> Task to complete
Write out again the lines from the line with "You are a GUI" up to and including the line with "This screenshot has height=896, width=1331.", exactly as they stand below, and skip any picture.

===== Source material

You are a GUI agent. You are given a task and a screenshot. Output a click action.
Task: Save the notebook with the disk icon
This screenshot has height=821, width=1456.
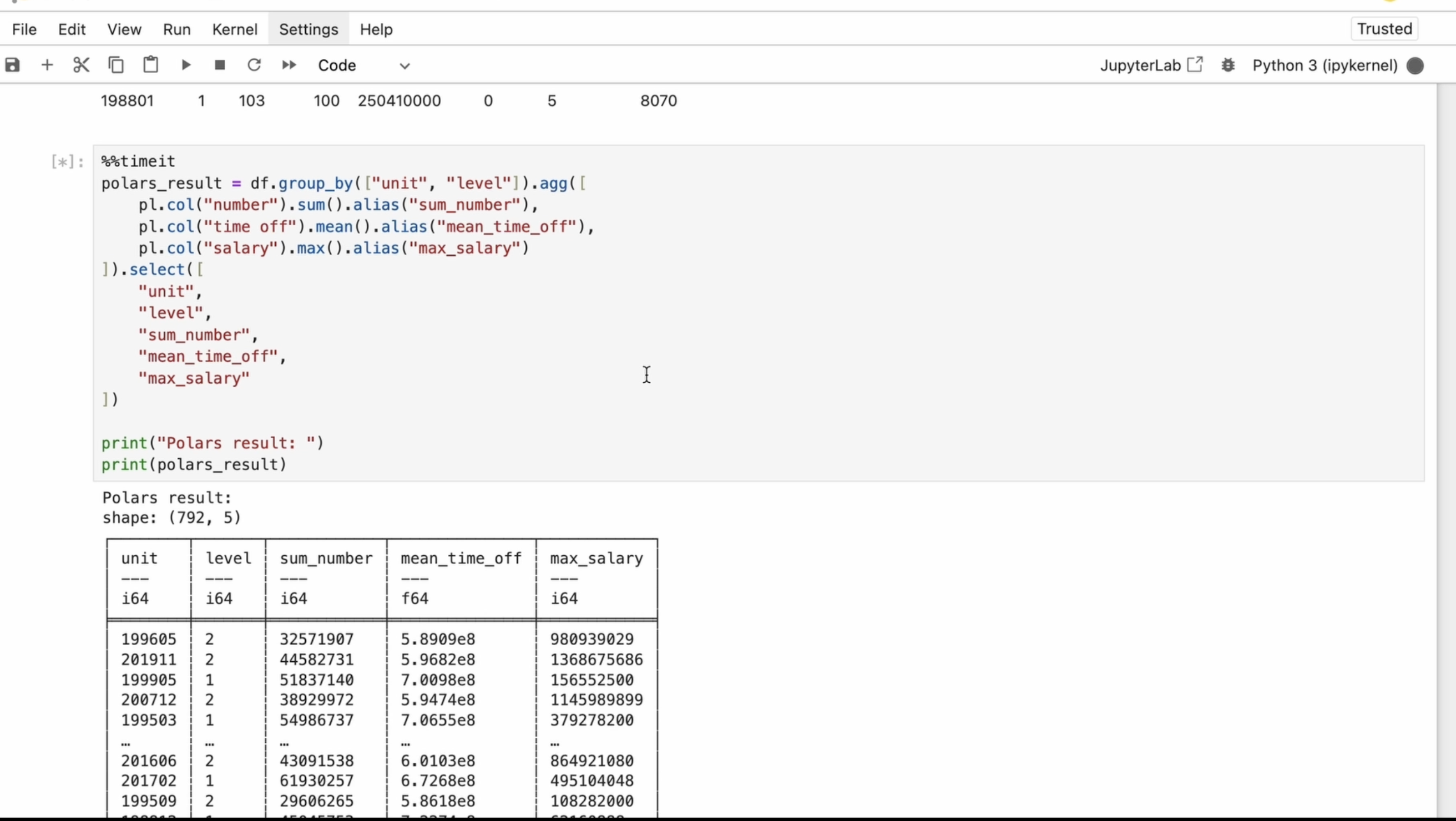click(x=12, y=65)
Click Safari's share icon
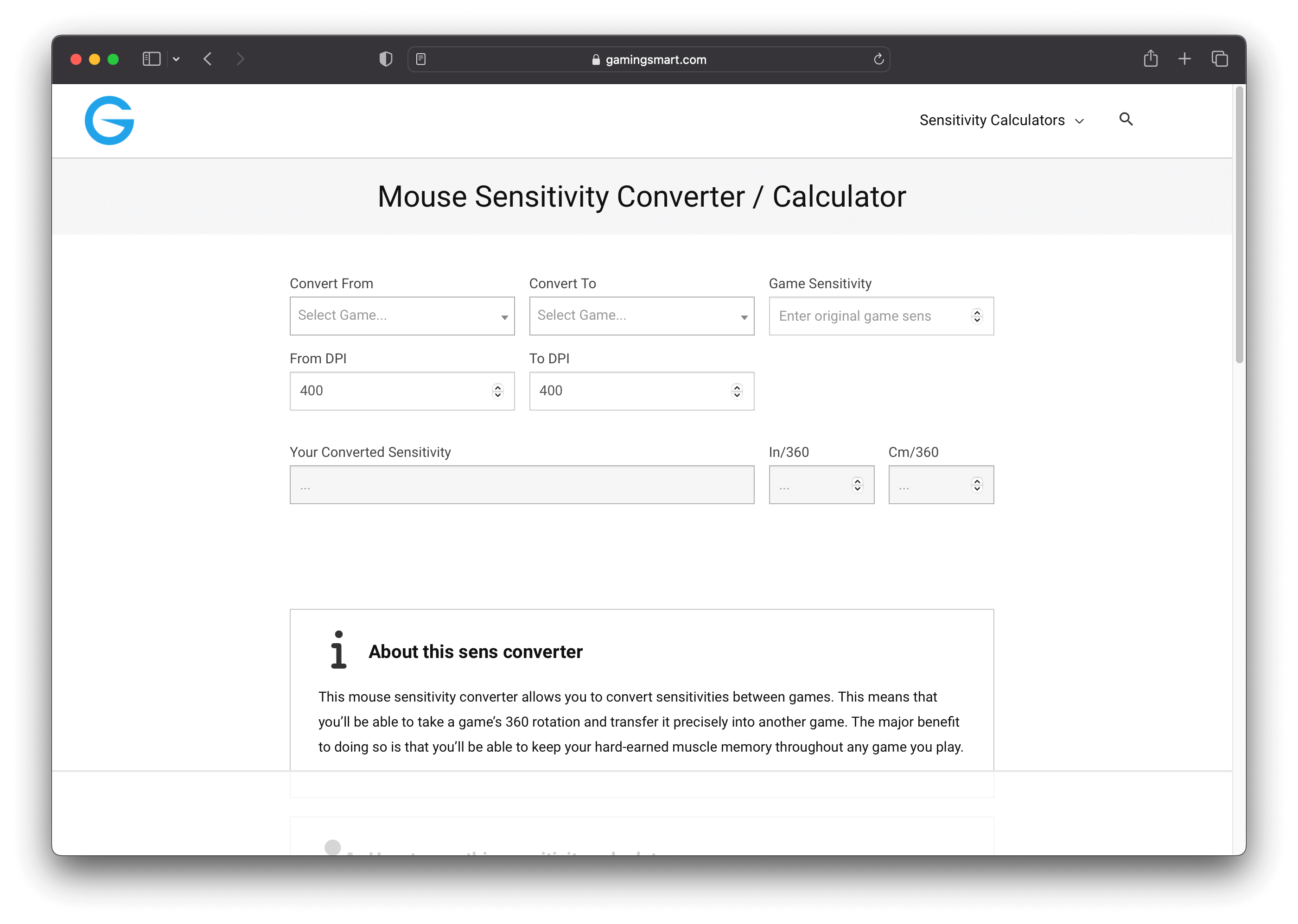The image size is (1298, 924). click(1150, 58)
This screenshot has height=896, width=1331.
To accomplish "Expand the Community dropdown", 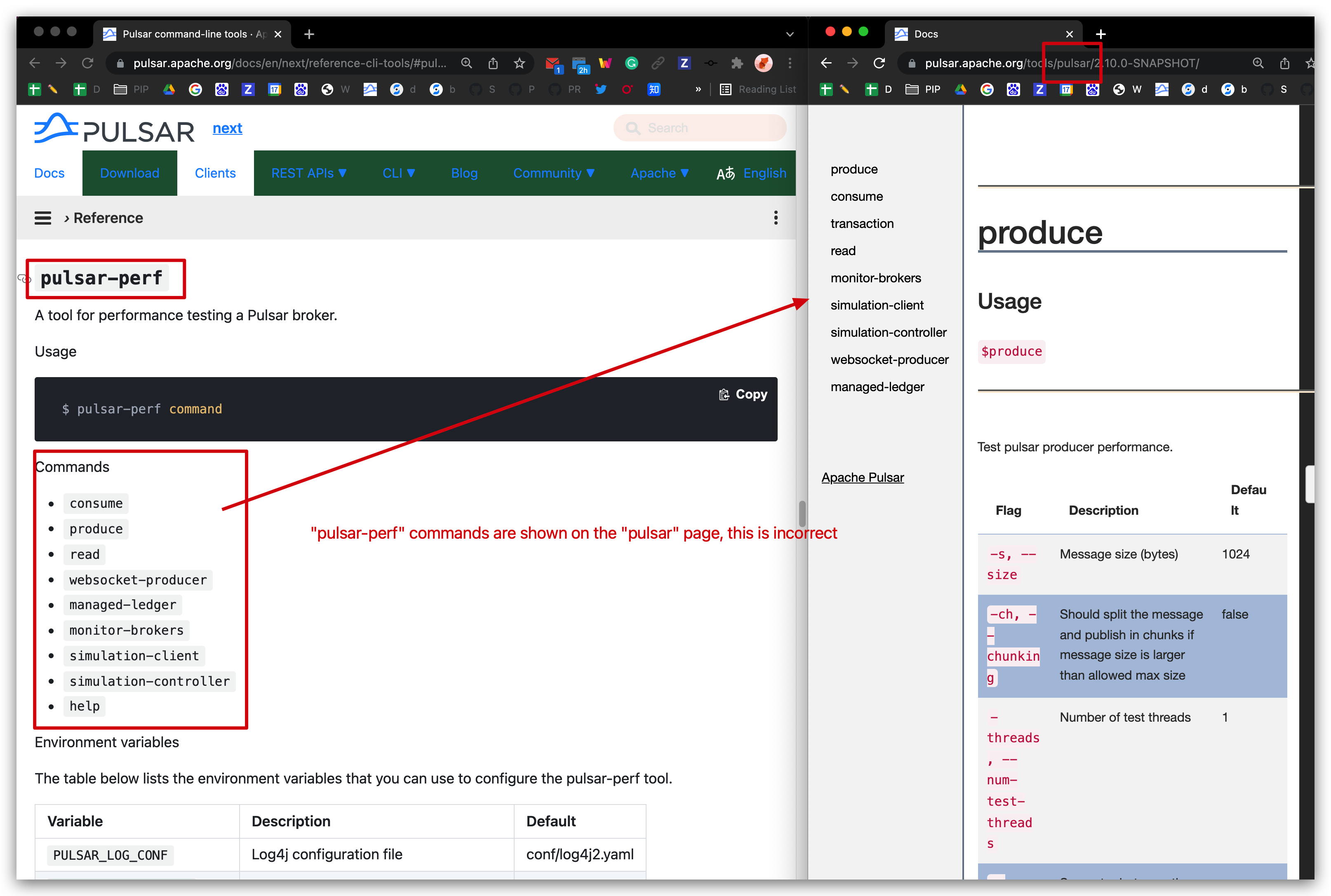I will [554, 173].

==========
===== Source material

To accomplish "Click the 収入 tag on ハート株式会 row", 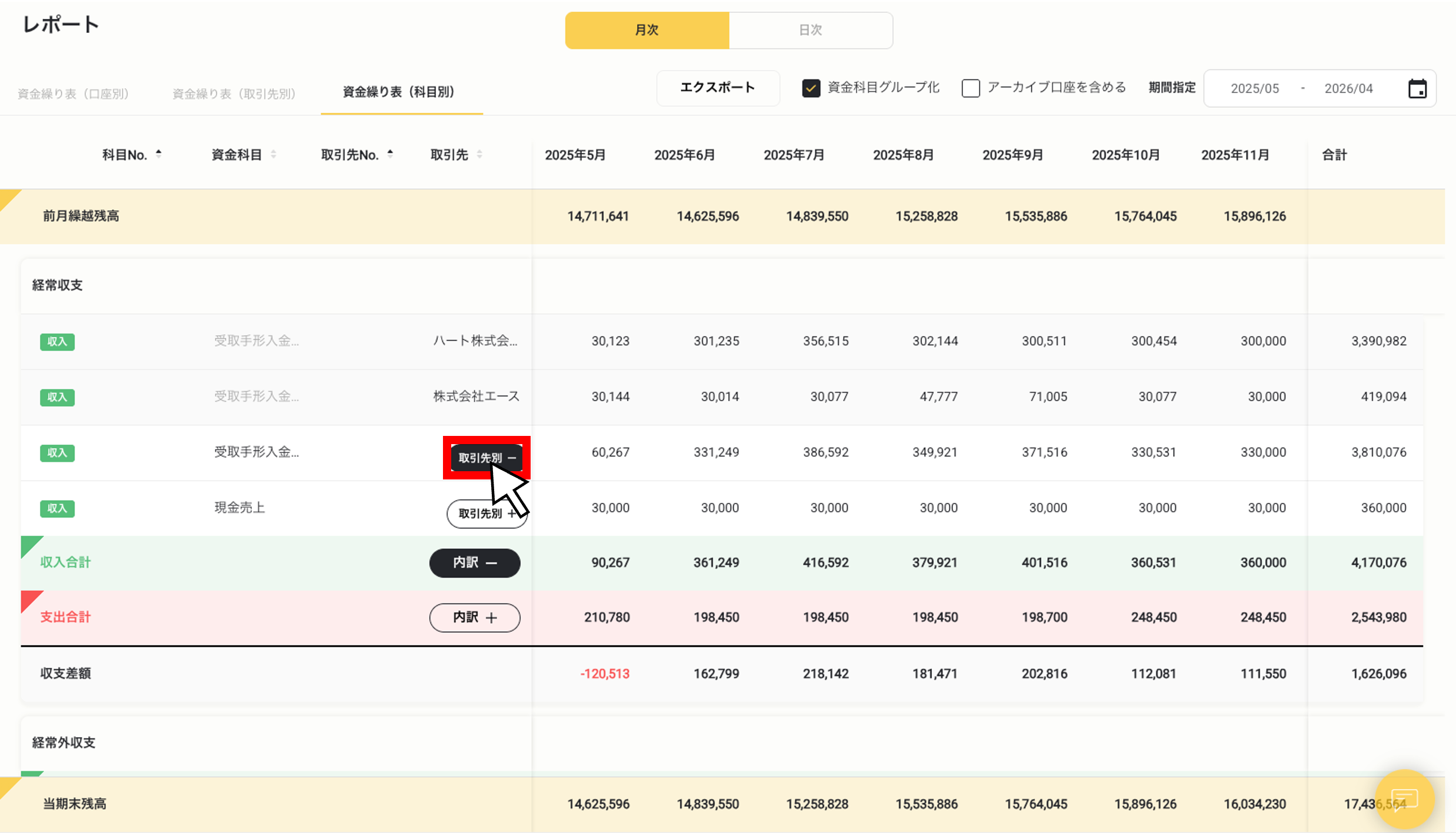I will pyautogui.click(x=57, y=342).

==========

> Response to the exercise
You are a GUI agent. You are given a task and a screenshot. Output a click action.
Task: Save the notebook with the disk icon
This screenshot has height=821, width=1456.
click(x=12, y=65)
Click Safari's share icon
The image size is (1298, 924). click(1150, 58)
This screenshot has height=896, width=1331.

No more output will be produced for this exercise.